Sorry, this mail is too long...

On Thu, Jun 9, 2011 at 9:20 AM, tora - Takamichi Akiyama <t...@openoffice.org 
<mailto:t...@openoffice.org>> wrote:
    That is why I would like to encourage programmers to take care of the life 
time of data.

I know that that statement is controversial.

On 2011/06/09 18:02, Stephan Bergmann wrote:
First of, I am doubtful that encouraging manual memory management is a good 
idea.  Errors in manual memory management probably are the cause for the vast 
majority of severe failures in C/C++ programs.

Please be noticed that I don't say programmers should need to explicitly call 
memory management related functions such as malloc() or free().

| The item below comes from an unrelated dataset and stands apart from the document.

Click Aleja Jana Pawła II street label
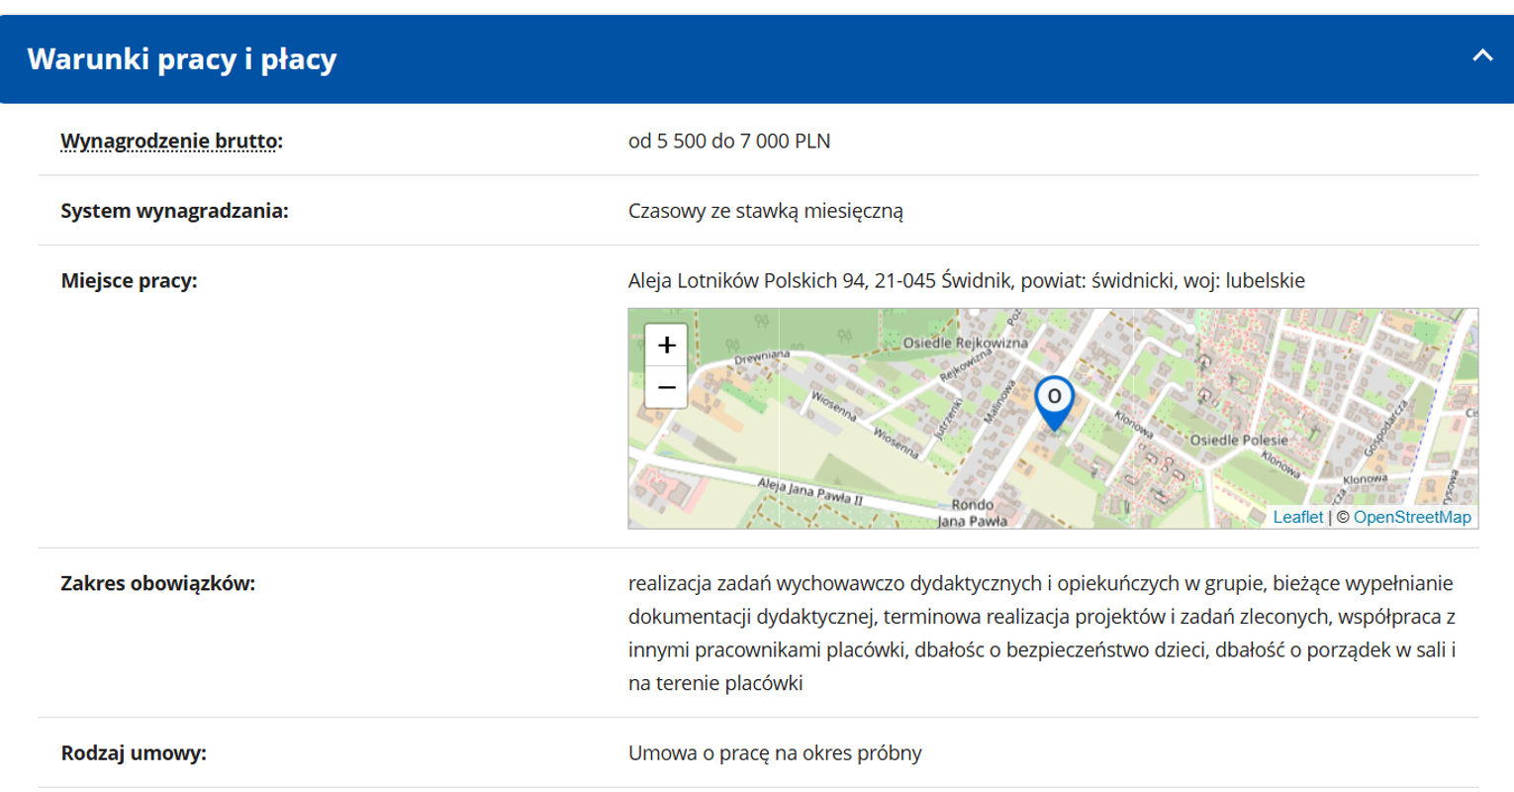The height and width of the screenshot is (792, 1514). (x=809, y=491)
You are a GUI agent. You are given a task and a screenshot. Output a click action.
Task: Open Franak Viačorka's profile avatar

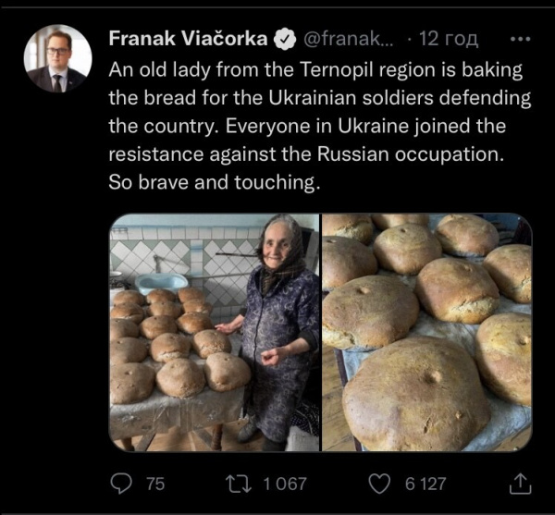[x=57, y=58]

Rather, I would like to suggest thinking of the characteristics of the 
questioned data.

1. Delegation of the responsibility to choose a type of memory allocator
To achieve both stability and performance at the same time, I would like to propose "Don't do 
all of it in the SAL", rather "Delegate certain responsibility to its users, i.e. 
programmers."

Who knows the type of life time of data? SAL does? No. The programmers do.

Life time of data
 (1) data lasting until the soffice.bin quits.
 (2) data lasting until a document is closed.
 (3) data lasting until a current thread ends.
 (4) data lasting until a certain task finishes.
 (5) data lasting until a current function call returns.
 (6) data lasting until a current block ends.

Multithread awareness
 (a) data that is shared with more than one threads.
 (b) data that is used in the only this thread.

Asynchronous awareness
 (i) data that is used in a asynchronously called function such as a signal 
handler.
 (ii) data that is used in a normal function.


2. Potential dead lock
A code for crash reporter has a potential, dead lock problem.
http://hg.services.openoffice.org/DEV300/file/tip/sal/osl/unx/backtrace.c
Asynchronous-unsafe functions such as fprintf() are used in the context of 
signal handler.

Consider this situation:
1. A "Segment violation, aka SEGV" occurs in malloc() or free() due to memory 
corruption. Such a function holds the global mutex lock.
2. The first call of fprintf(), it internally calls malloc() to obtain a memory 
area as a text buffer. Then a dead lock occurs.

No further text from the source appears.